## GIVEN INFORMATION
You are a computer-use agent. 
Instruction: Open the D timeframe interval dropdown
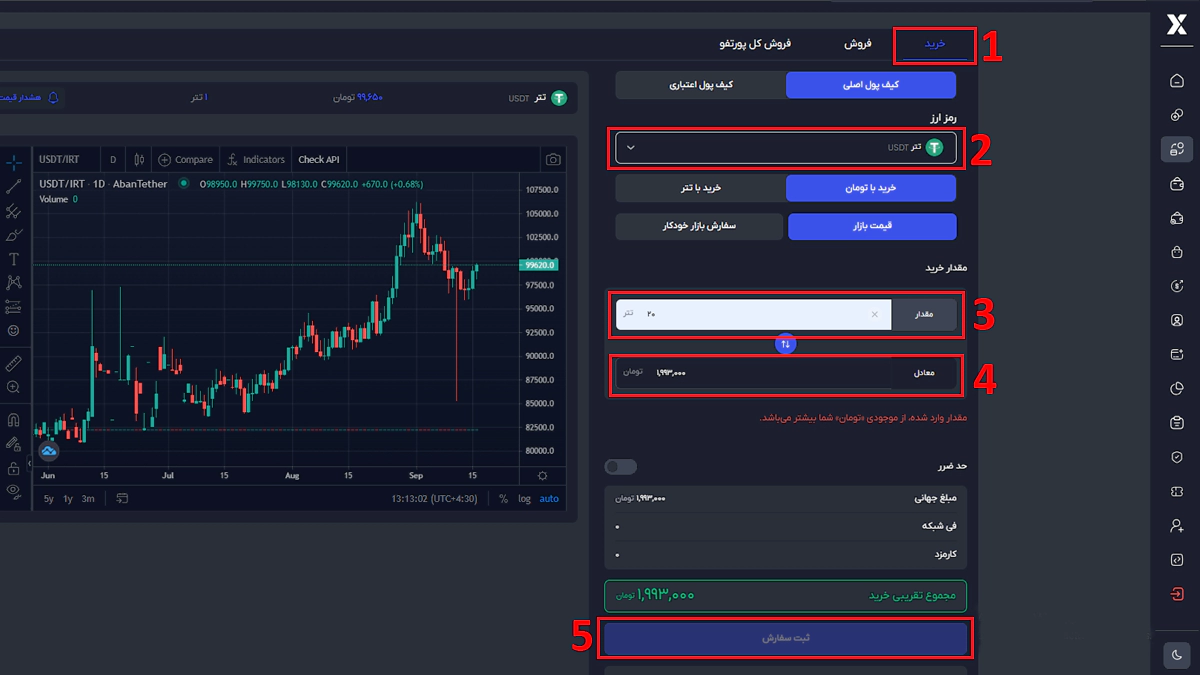click(113, 159)
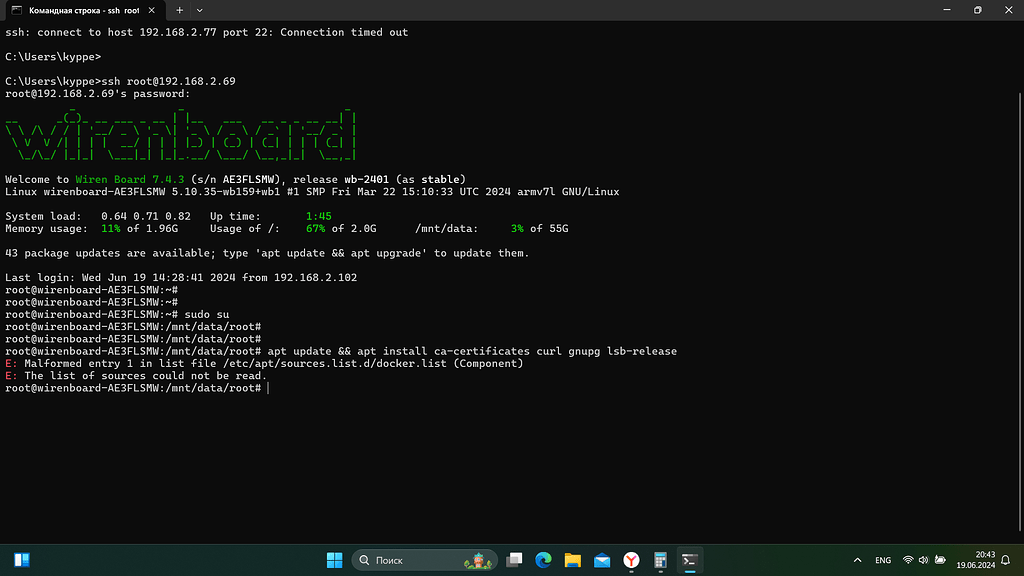Maximize or restore the terminal window
The width and height of the screenshot is (1024, 576).
click(x=977, y=10)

## DESCRIPTION OF THE TASK
Write out the entries again, exactly as given, skipping any images.

## WRITTEN ANSWER
You are a computer-use agent. 
Instruction: Open the D timeframe interval dropdown
click(113, 159)
Maximize or restore the terminal window
The width and height of the screenshot is (1024, 576).
click(x=977, y=10)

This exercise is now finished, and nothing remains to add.